Так хранили мать и дочь год семь месяцев это полковое знамя, поддерживаемые уверенностью, что пройдут лихие времена, что сбудутся слова покойного Белогруда и настанет день, когда по зелёной улице родной Поливки пойдут свои войска и передает она им это омытое чистой кровью борцов и мучеников, гордо пронесённое ею сквозь столько несчастий, испытаний и бед знамя.

И день этот стал приближаться. Мимо Поливки по большаку к Днепру потянулись бесконечные немецкие обозы. Они совсем не походили на те стройные вереницы страшных гудящих машин, которые проходили на северо-восток два года назад, заполняя лязгом и грохотом степные просторы, поднимая облака пыли до самого неба. Где остались все эти грозные машины? Куда делись огромные пушки, мощные танки, бесконечные утюгоподобные броневики? Где фашисты потеряли всю эту сталь, в которой чувствовали они себя неуязвимыми, сталь, отлитую для них на заводах всей Европы?

Лишённые своих машин, они походили на улиток, выковырнутых из раковин, и никому уже не внушали страха. Усталые, небритые, в разбитых сапогах или босиком, в обтёрханных мундирах, они брели, погоняя дрючками усталых волов и кляч. Гремели пыльные помятые машины, гружённые зерном, мебелью, перинами и всяческим барахлом. И хотя стоявшие в деревне солдаты пытались хорохориться и что-то ещё талдычили о перегруппировке, Ульяна Михайловна поняла: отступают. Она как-то сразу распрямилась, помолодела, посвежела от одной этой вести. По утрам, поднявшись до света, она с высокого косогора над Псёлом с надеждой смотрела на восток, где над ветлами, глядевшимися в стальное зеркало невозмутимой реки, поднималось солнце.

Обгоняя немцев, по степям Полтавщины ходили слухи, что, отступая, фашисты напоследях особенно лютуют, всё жгут, режут и угоняют скот, бьют лошадей. По ночам зарева пожаров вставали на горизонте и, не затухая, полыхали до утра, обнимая полнеба.

И думала Ульяна Михайловна: а знамя? Оно может сгореть вместе с хатой… Столько терпела, столько мучилась, столько перенесла и вдруг теперь, в последний момент, не уберечь!..

Посоветовавшись с дочкой, она решила держать знамя при себе. Вынули свёрток из заветного узла, — куда спрятал его ещё покойный Павел Трофимович. Вспороли наволочку, завернули шёлковое полотнище в чистую холстину, и холстиной этой Ульяна Михайловна обмотала себя под платьем. Так и ходила она, день и ночь не расставаясь со знаменем ни на минуту, неусыпная, насторожённая, с бьющимся сердцем прислушиваясь к глухой канонаде, доносившейся росистыми утрами оттуда, из-за Псёла.
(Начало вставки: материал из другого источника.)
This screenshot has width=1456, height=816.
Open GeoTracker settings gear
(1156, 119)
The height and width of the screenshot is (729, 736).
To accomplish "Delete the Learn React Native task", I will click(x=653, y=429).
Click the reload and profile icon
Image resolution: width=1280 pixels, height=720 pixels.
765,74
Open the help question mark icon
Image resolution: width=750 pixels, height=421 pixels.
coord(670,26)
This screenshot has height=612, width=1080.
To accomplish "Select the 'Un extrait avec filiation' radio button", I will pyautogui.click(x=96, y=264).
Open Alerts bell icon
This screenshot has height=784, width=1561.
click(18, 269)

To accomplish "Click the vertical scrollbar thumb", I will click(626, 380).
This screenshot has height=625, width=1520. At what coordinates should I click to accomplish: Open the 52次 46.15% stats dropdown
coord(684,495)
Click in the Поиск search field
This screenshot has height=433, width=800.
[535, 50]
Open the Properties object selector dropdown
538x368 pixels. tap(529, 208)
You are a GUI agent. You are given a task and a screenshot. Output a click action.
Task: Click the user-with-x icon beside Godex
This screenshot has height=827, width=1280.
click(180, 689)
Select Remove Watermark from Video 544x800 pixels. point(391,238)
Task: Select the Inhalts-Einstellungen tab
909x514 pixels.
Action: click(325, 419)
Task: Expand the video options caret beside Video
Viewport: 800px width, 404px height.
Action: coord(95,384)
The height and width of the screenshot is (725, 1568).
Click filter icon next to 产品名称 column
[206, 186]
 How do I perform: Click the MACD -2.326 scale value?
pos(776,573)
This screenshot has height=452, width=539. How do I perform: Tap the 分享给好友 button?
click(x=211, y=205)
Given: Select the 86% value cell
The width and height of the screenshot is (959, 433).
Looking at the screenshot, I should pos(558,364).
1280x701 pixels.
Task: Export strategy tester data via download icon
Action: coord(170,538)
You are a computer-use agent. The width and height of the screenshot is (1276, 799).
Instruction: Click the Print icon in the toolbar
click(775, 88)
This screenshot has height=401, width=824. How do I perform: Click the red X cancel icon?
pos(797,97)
А фронт приближался. Квартировавшие в Попивке немцы ночью вдруг сорвались по тревоге и принялись жечь дома, скирды с хлебом, сараи. Они начали с дальнего конца, от церкви, и Ульяна Михайловна с Марийкой, стоя на огороде, задыхаясь в чаду и прогорклом дыму пожарищ, гадали: успеют их подпалить или нет? К хате подкатил мотоцикл. С багажника соскочил переводчик, а из железной калоши вылез офицер, в котором Ульяна узнала решетиловского коменданта. Он был грязен, пылен, лицо его обросло красной шерстью. Но, даже отступая, не бросил он, должно быть, мечты о железном кресте первой степени, о следующем чине, а главное — о месячном отпуске на родину с этого страшного фронта, где всё трещало, рушилось и бежало под напором советских войск.

— Господин обер-лейтенант говорит тебе в последний раз: отдай нам свёрток, спрятанный партизанами. Видишь, всё горит. Хату оставим, корову оставим, хлеб оставим. Отдай!

— Не розумию, про що вы пытаете, — устало сказала женщина, с тоской глядя, как подбежавшие солдаты обливают керосином её просторную, крепкую, построенную ещё покойным мужем, на века построенную хату. И вот уже поднимаются языки пламени к камышовой крыше вот, гудя, лижет оно резные, расписанные цветами, голубые наличники и ставни, которые за год перед войной, когда пришло в село большое колхозное богатство, с такой любовью вырезал и выпиливал её муж с сыновьям.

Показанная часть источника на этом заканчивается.